◆ WORK TO BE COMPLETED
In the article about Ford's new chief operating officer, copy the passage starting at "Immediate Fix" and ending at "growing its business.", substituting "recovery plan" for "turnaround plan".

◆ DOCUMENT PASSAGE
•••••

(Bloomberg) -- Ford Motor Co.’s recently appointed chief operating officer sees the struggling automaker operating with the same sense of urgency and crisis that kept the company out of bankruptcy a decade ago.
“Everyone at Ford knows the situation we’re in,” Jim Farley, who becomes COO on March 1, said Wednesday at a Wolfe Research conference in New York. “I can see it on the faces of my colleagues and it takes me back to about 10 years ago. I’ve seen the look before.”
Ford lost $14.8 billion in 2008, the most in its then 105-year history, but was the only automaker in Detroit to avoid the bailouts and bankruptcies that befell General Motors and Chrysler a year later. The tables have turned recently as Ford let its product lineup lapse, posted a string of dismal earnings results and botched the launch of its redesigned Explorer sport utility vehicle. Its stock closed Tuesday at the lowest in more than a decade.
Farley contends Ford functions best when its back is against the wall.
“When I see Ford at its best was in ’08, coronavirus, Thai floods, earthquake in Japan,” Farley said, recounting the current and previous calamities the company has faced. “When there was a threat, the team comes together, decisions get made quickly at the right level. It’s very natural.”
The promotion of Farley, 57, was announced earlier this month along with the early retirement of Joe Hinrichs, the other president of the company.
Immediate Fix
Farley said he is focused on fixing Ford’s problems, accelerating Chief Executive Officer Jim Hackett’s $11 billion turnaround plan and growing its business.
His first priority is improving Ford’s financial performance by smoothly launching important new models, including the revived Bronco sport-utility vehicle, the electric Mustang Mach-E and a redesigned version of the F-150 pickup, the company’s biggest money maker.
“We need to immediately fix the reliability of our cost performance and especially our launches,” Farley said. “We’re launching very, very expensive products. So the first one is to really fix our execution capability around launches, warranty costs, delivery and revenue. I would say that’s No. 1.”
Ford shares rose 2.7% to $7.42 as of 10:54 a.m. in New York. The stock has dropped about 20% this year.
Farley sees an opportunity to wipe away much of the $5 billion it spends annually on warranty repairs by harnessing data coming from newly connected cars to head off problems. But that will require Ford to hire new tech talent that can create software solutions for the flood of data coming from its cars, which will all have modems by the end of this year.
“It’s a completely new muscle,” Farley said of the data mining that will save the company billions in repairs. “You really have to wire up the company differently.”
(Updates with additional COO comments from fourth paragraph.)

•••••

◆ PROVIDED DATA
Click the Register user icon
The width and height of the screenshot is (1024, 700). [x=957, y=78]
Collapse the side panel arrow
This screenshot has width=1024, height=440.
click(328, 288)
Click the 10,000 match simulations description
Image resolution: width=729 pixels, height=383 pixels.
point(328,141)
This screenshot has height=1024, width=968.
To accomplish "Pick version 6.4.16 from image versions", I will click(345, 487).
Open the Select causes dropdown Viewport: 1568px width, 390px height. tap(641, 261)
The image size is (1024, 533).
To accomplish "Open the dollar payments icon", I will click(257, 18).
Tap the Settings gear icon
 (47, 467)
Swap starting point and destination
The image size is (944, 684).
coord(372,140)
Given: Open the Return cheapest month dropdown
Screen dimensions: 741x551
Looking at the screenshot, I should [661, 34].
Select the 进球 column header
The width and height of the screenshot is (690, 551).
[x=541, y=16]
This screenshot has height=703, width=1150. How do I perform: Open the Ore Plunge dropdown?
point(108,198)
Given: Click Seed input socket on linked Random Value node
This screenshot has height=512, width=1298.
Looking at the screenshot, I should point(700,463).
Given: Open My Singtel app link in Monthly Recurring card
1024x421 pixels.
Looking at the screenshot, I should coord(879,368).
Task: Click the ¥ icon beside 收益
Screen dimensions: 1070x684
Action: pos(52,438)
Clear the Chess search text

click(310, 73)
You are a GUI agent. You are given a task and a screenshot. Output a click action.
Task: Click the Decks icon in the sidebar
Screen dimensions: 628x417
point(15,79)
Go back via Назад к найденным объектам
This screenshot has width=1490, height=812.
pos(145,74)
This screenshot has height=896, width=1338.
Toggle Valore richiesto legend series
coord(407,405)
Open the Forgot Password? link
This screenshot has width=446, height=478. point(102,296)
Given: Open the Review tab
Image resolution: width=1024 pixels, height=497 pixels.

•••••

◆ SOLUTION TO THE PROBLEM
Immediate Fix
Farley said he is focused on fixing Ford’s problems, accelerating Chief Executive Officer Jim Hackett’s $11 billion recovery plan and growing its business.